* _TASK DETAILS_
Search the data for the string "header" and extract every line where it appears.

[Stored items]
▶
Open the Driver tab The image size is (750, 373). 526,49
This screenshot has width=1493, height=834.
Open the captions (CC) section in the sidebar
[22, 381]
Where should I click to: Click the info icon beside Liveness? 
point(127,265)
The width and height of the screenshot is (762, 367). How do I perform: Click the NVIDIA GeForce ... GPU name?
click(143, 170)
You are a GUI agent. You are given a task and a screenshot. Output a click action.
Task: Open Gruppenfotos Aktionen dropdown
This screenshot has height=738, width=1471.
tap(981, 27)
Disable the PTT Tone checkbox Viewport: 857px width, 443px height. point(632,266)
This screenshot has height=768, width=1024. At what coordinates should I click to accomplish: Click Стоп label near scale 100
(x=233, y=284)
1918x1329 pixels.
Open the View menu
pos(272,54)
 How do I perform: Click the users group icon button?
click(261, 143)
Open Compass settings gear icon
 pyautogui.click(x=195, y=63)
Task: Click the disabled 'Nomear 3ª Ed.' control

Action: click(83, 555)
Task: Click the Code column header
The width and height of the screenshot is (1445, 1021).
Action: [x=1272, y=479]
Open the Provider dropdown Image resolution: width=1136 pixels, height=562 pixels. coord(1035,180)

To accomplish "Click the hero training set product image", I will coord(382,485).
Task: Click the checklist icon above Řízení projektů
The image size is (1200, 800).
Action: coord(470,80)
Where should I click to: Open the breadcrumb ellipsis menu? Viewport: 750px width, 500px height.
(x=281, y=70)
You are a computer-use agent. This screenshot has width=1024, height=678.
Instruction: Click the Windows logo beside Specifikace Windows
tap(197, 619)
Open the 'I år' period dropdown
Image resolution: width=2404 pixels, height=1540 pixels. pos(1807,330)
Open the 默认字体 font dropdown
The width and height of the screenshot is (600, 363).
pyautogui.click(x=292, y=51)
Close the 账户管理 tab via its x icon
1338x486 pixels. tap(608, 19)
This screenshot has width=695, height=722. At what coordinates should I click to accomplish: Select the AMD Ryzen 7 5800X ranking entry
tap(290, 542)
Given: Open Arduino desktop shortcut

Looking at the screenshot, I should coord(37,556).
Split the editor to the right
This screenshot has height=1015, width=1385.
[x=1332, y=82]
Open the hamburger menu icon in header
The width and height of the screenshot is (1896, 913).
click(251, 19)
◀
* _RESPONSE AREA_
Task: Click the Code column header
Open the hamburger menu icon in header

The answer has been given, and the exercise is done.